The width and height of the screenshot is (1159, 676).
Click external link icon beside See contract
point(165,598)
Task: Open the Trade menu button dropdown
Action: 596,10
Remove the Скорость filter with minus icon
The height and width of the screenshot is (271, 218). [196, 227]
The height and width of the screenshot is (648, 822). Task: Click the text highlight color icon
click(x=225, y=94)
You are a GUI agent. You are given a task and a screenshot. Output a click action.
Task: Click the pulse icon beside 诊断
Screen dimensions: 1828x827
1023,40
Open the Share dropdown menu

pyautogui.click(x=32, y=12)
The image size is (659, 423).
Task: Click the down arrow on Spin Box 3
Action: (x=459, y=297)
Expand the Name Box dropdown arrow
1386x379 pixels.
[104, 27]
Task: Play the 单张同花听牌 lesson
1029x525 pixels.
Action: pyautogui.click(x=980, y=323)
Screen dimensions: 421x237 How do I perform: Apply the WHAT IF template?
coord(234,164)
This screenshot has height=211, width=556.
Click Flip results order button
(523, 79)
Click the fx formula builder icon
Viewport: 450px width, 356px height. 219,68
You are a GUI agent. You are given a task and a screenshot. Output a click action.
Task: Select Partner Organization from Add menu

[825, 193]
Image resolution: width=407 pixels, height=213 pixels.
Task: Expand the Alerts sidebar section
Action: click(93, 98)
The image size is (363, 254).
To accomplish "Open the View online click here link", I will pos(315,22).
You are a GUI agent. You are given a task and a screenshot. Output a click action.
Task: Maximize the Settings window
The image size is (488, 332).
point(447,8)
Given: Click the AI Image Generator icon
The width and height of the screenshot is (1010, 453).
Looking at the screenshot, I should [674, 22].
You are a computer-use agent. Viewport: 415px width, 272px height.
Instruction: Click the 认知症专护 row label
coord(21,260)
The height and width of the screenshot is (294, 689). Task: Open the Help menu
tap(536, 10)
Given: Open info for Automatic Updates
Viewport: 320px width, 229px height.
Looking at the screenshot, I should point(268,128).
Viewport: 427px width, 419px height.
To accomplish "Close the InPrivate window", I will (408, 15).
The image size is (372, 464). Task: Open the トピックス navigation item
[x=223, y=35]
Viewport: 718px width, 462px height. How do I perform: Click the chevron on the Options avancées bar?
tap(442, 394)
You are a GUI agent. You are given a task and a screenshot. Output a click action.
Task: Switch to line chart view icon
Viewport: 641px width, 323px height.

§ **Exercise description**
The records above must be retyped in full, exactly as written.

§ **Answer section**
The width and height of the screenshot is (1159, 676).
Click external link icon beside See contract
point(165,598)
Task: Open the Trade menu button dropdown
Action: 596,10
Remove the Скорость filter with minus icon
The height and width of the screenshot is (271, 218). [196, 227]
The height and width of the screenshot is (648, 822). Task: Click the text highlight color icon
click(x=225, y=94)
You are a GUI agent. You are given a task and a screenshot. Output a click action.
Task: Click the pulse icon beside 诊断
Screen dimensions: 1828x827
1023,40
Open the Share dropdown menu

pyautogui.click(x=32, y=12)
The image size is (659, 423).
Task: Click the down arrow on Spin Box 3
Action: (x=459, y=297)
Expand the Name Box dropdown arrow
1386x379 pixels.
[104, 27]
Task: Play the 单张同花听牌 lesson
1029x525 pixels.
Action: pyautogui.click(x=980, y=323)
Screen dimensions: 421x237 How do I perform: Apply the WHAT IF template?
coord(234,164)
This screenshot has height=211, width=556.
Click Flip results order button
(523, 79)
Click the fx formula builder icon
Viewport: 450px width, 356px height. 219,68
You are a GUI agent. You are given a task and a screenshot. Output a click action.
Task: Select Partner Organization from Add menu

[825, 193]
Image resolution: width=407 pixels, height=213 pixels.
Task: Expand the Alerts sidebar section
Action: click(93, 98)
The image size is (363, 254).
To accomplish "Open the View online click here link", I will pos(315,22).
You are a GUI agent. You are given a task and a screenshot. Output a click action.
Task: Maximize the Settings window
The image size is (488, 332).
point(447,8)
Given: Click the AI Image Generator icon
The width and height of the screenshot is (1010, 453).
Looking at the screenshot, I should [674, 22].
You are a computer-use agent. Viewport: 415px width, 272px height.
Instruction: Click the 认知症专护 row label
coord(21,260)
The height and width of the screenshot is (294, 689). Task: Open the Help menu
tap(536, 10)
Given: Open info for Automatic Updates
Viewport: 320px width, 229px height.
Looking at the screenshot, I should point(268,128).
Viewport: 427px width, 419px height.
To accomplish "Close the InPrivate window", I will (408, 15).
The image size is (372, 464). Task: Open the トピックス navigation item
[x=223, y=35]
Viewport: 718px width, 462px height. How do I perform: Click the chevron on the Options avancées bar?
tap(442, 394)
You are a GUI agent. You are given a task and a screenshot. Output a click action.
Task: Switch to line chart view icon
Viewport: 641px width, 323px height.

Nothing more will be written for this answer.